Activity:
Among the records that follow, count the lines where "agent" appears, and state the count by itself.

(Collected data entries)
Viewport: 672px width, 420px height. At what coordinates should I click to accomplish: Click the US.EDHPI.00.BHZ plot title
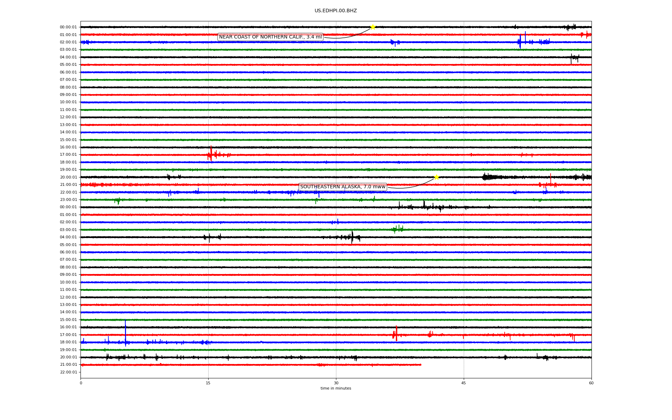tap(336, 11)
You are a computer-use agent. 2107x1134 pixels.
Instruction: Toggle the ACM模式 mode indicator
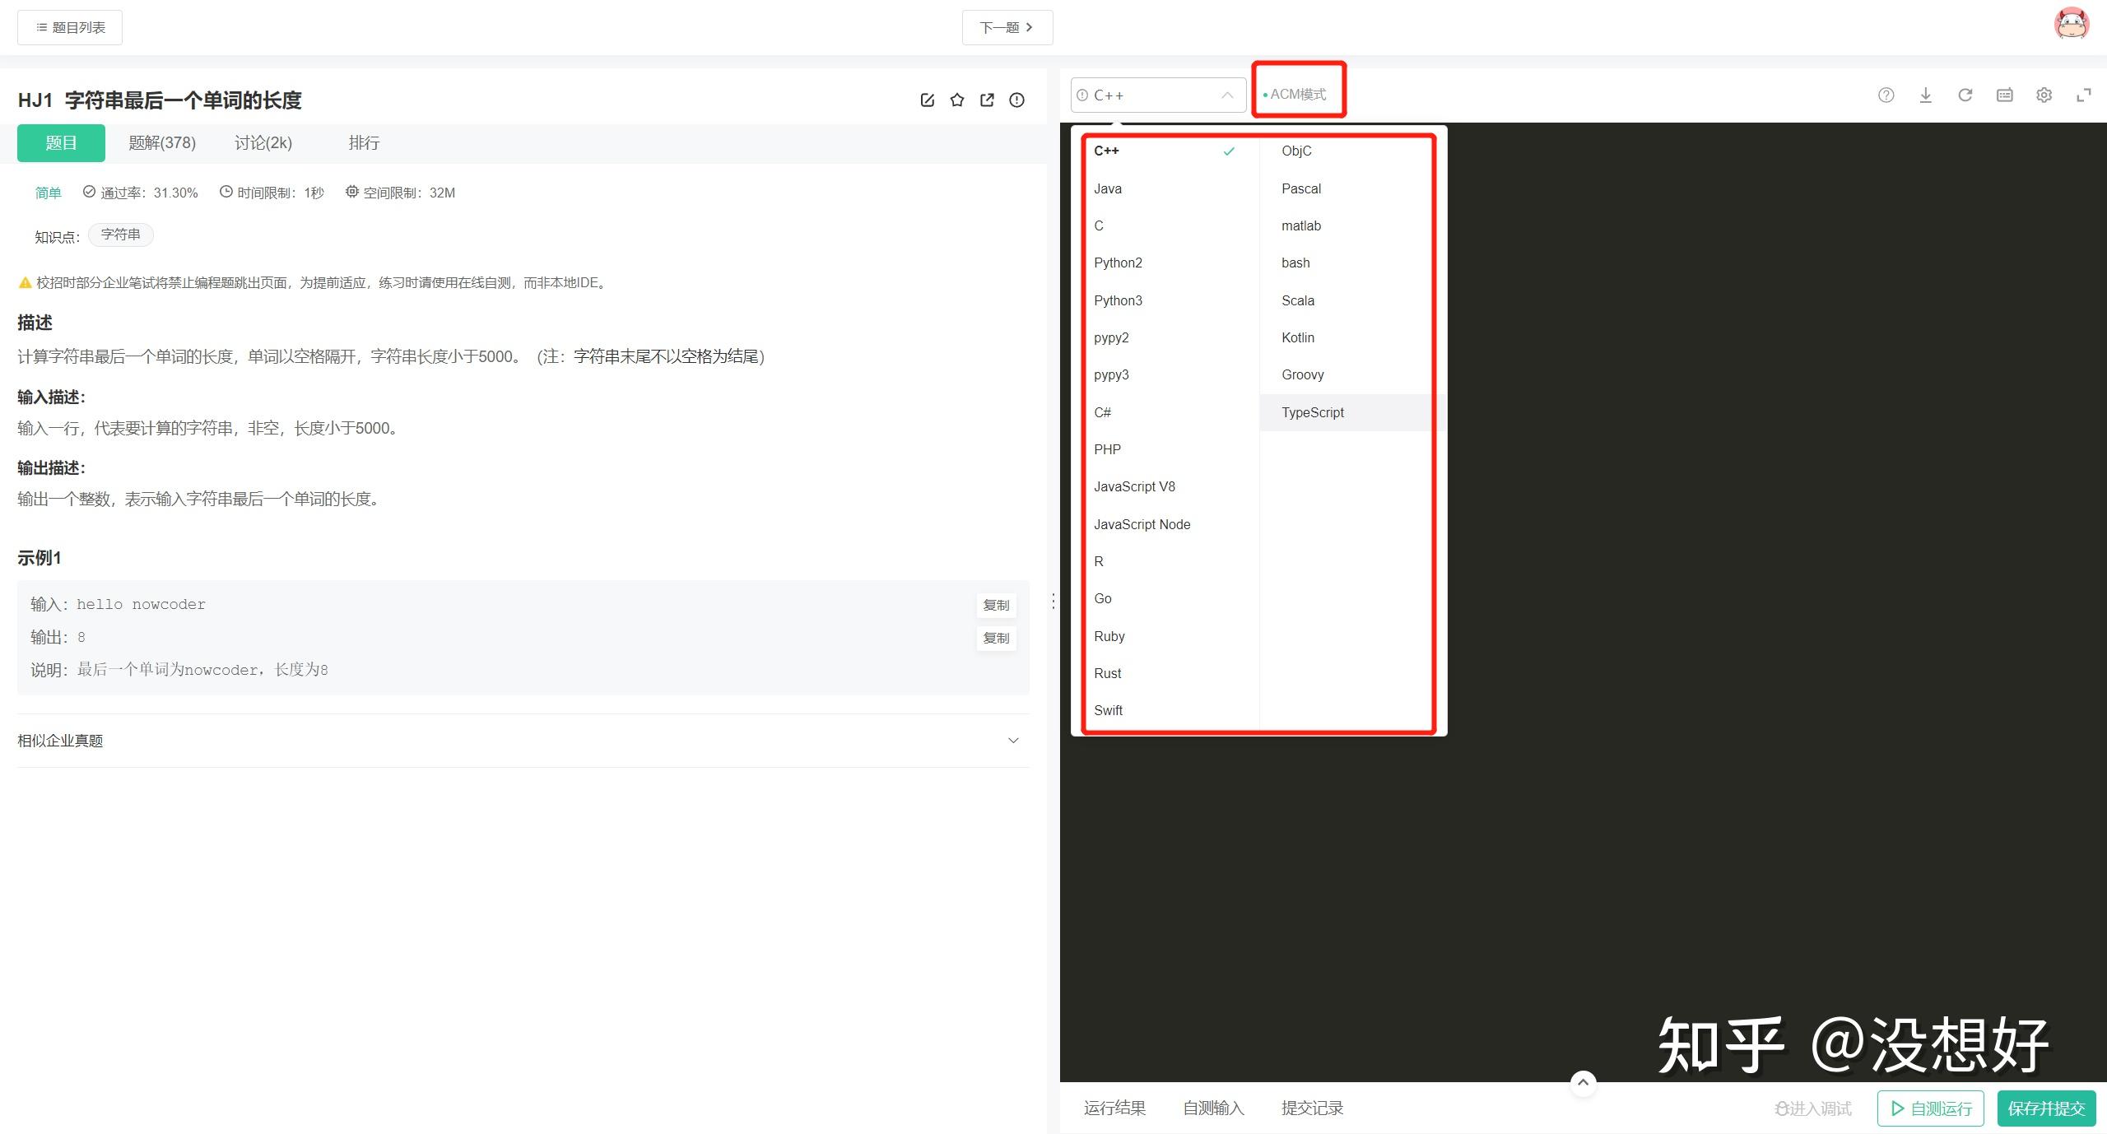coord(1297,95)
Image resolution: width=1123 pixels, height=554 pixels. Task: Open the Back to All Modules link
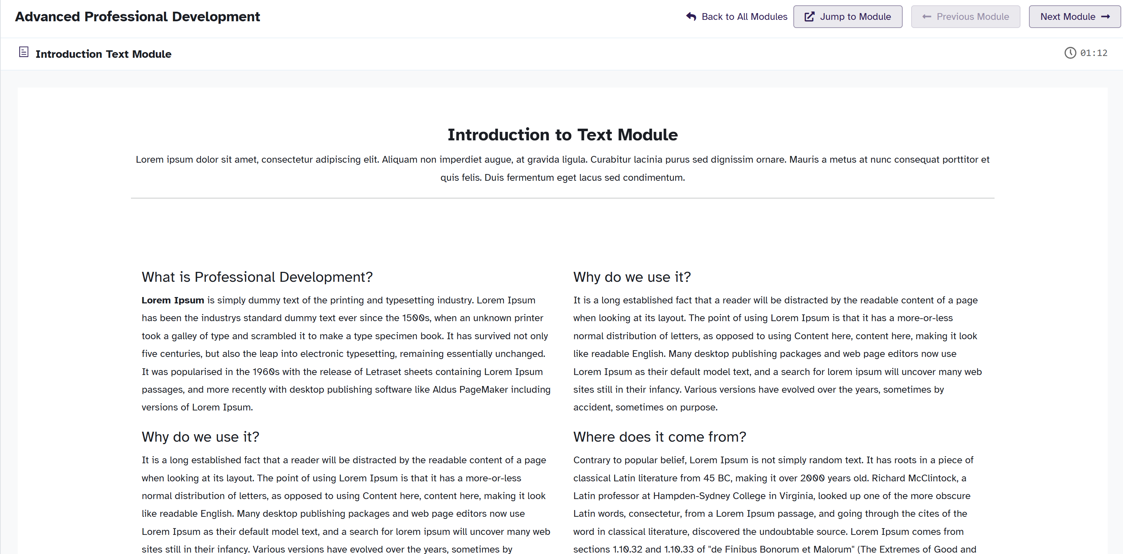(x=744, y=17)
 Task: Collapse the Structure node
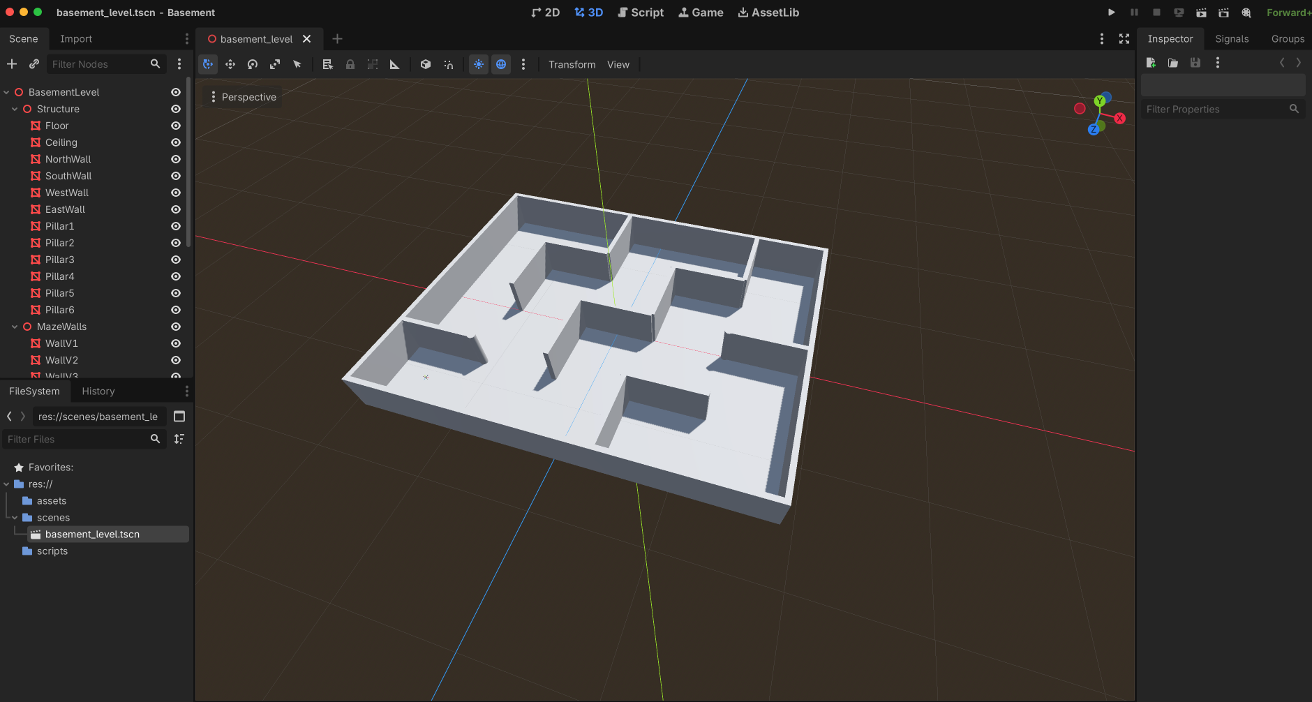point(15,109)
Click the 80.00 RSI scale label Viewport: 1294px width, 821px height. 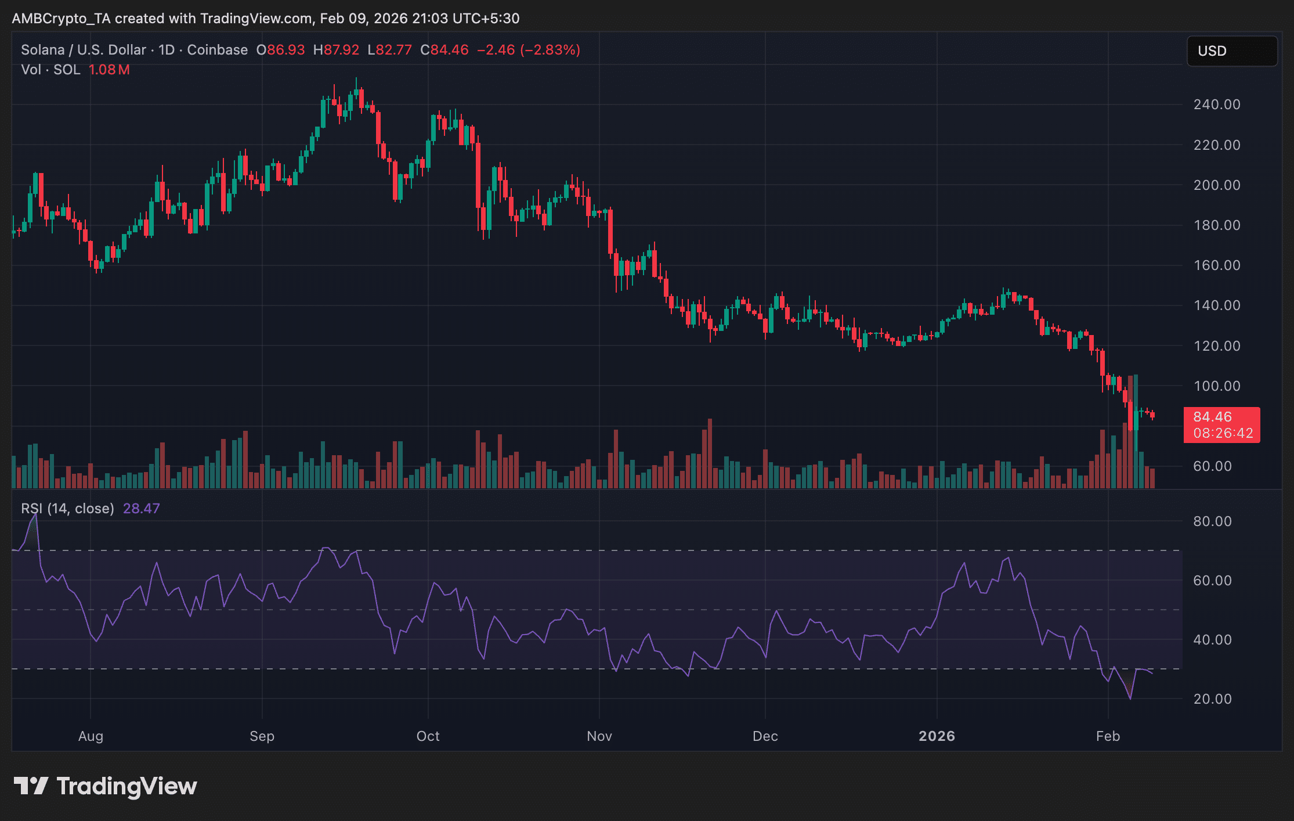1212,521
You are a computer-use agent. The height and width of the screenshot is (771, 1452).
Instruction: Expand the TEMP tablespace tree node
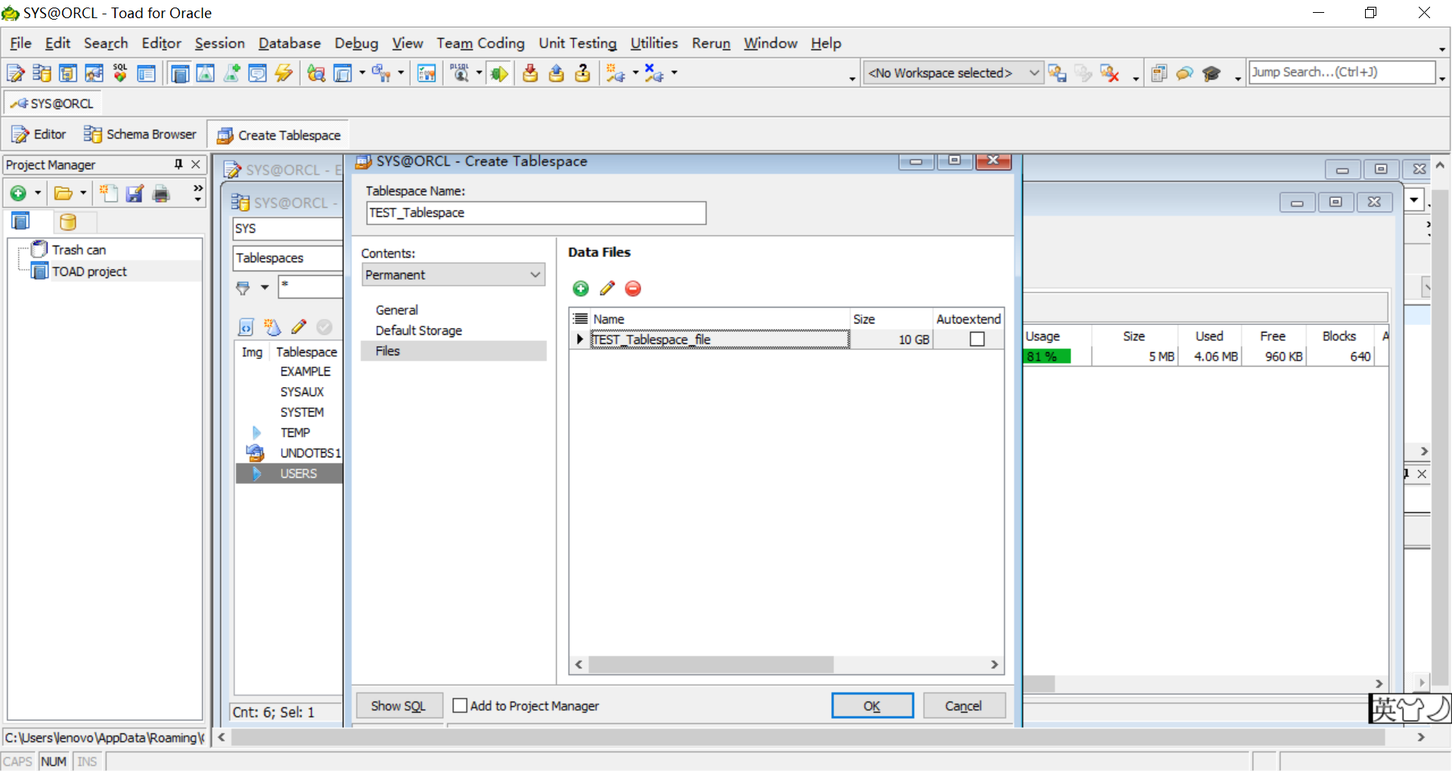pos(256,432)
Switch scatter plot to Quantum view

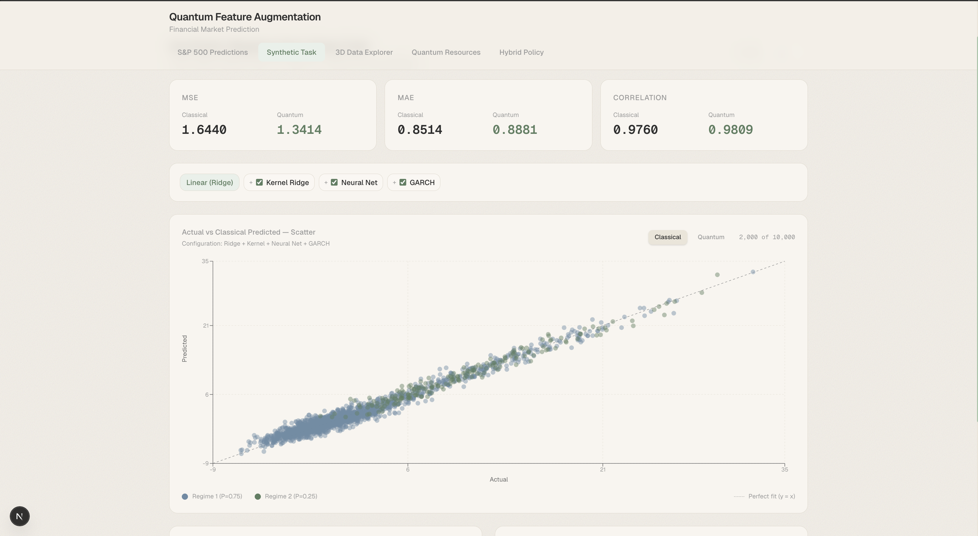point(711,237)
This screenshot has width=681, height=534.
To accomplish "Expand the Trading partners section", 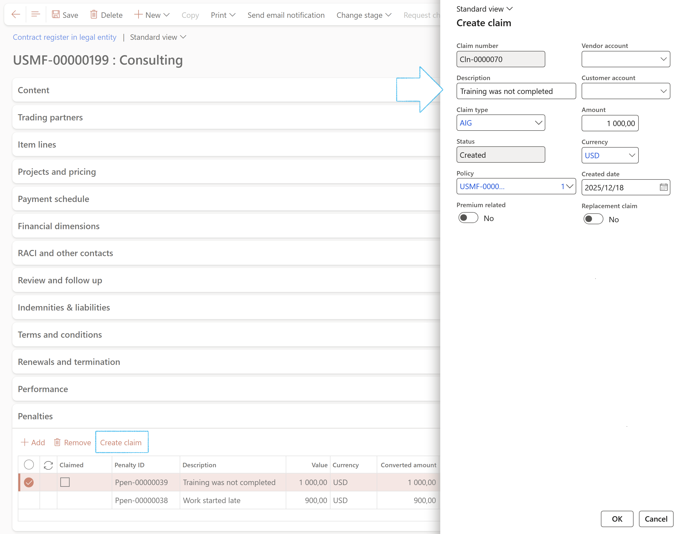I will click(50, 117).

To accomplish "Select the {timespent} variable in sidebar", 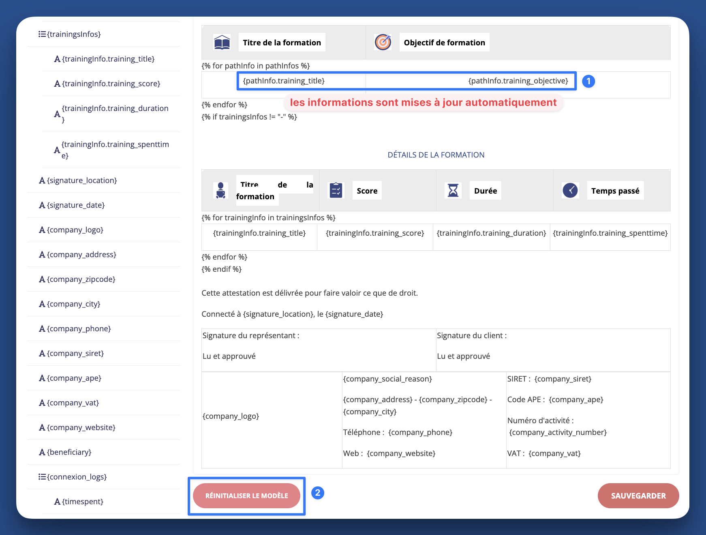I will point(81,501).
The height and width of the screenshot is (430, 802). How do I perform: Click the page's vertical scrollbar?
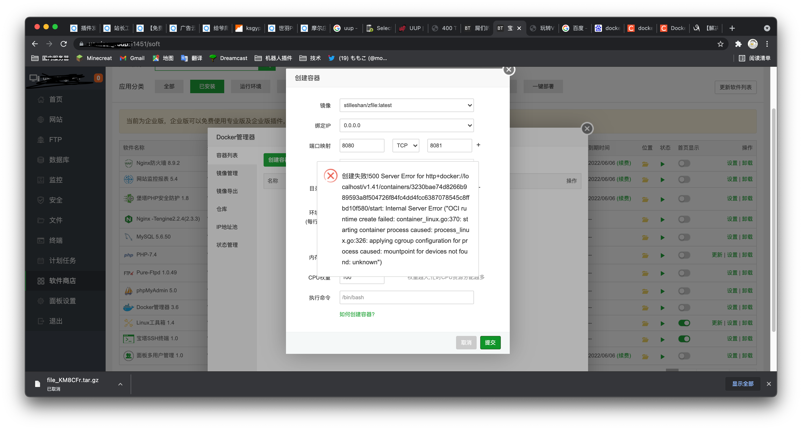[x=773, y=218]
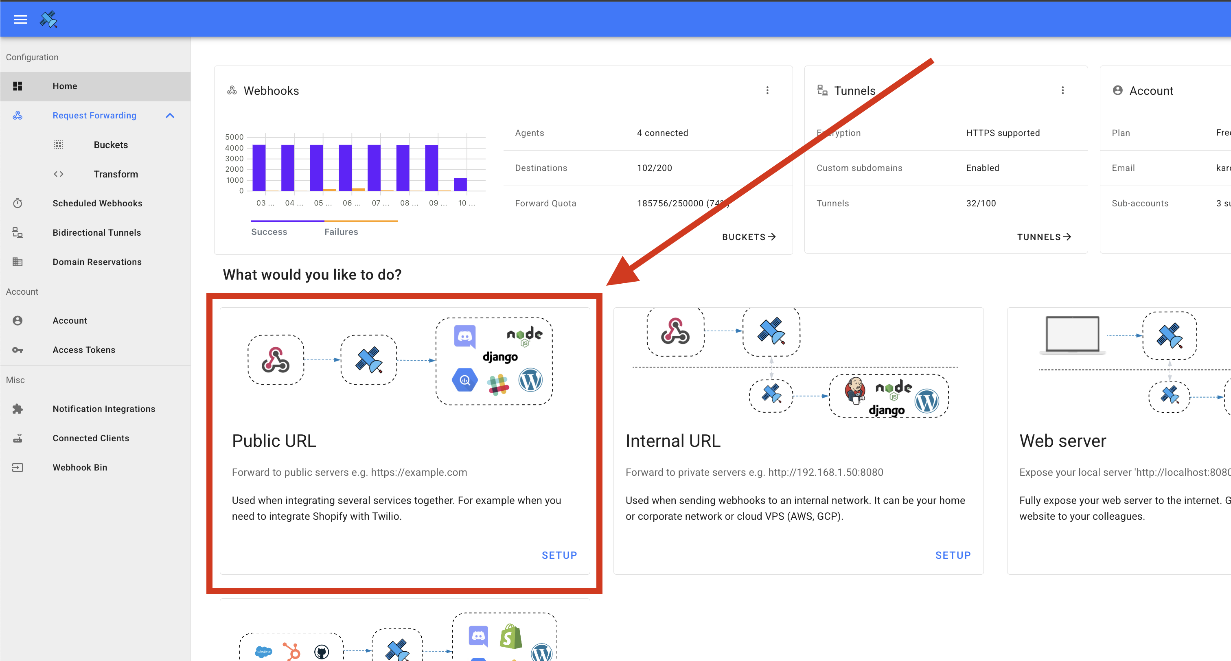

Written solution:
2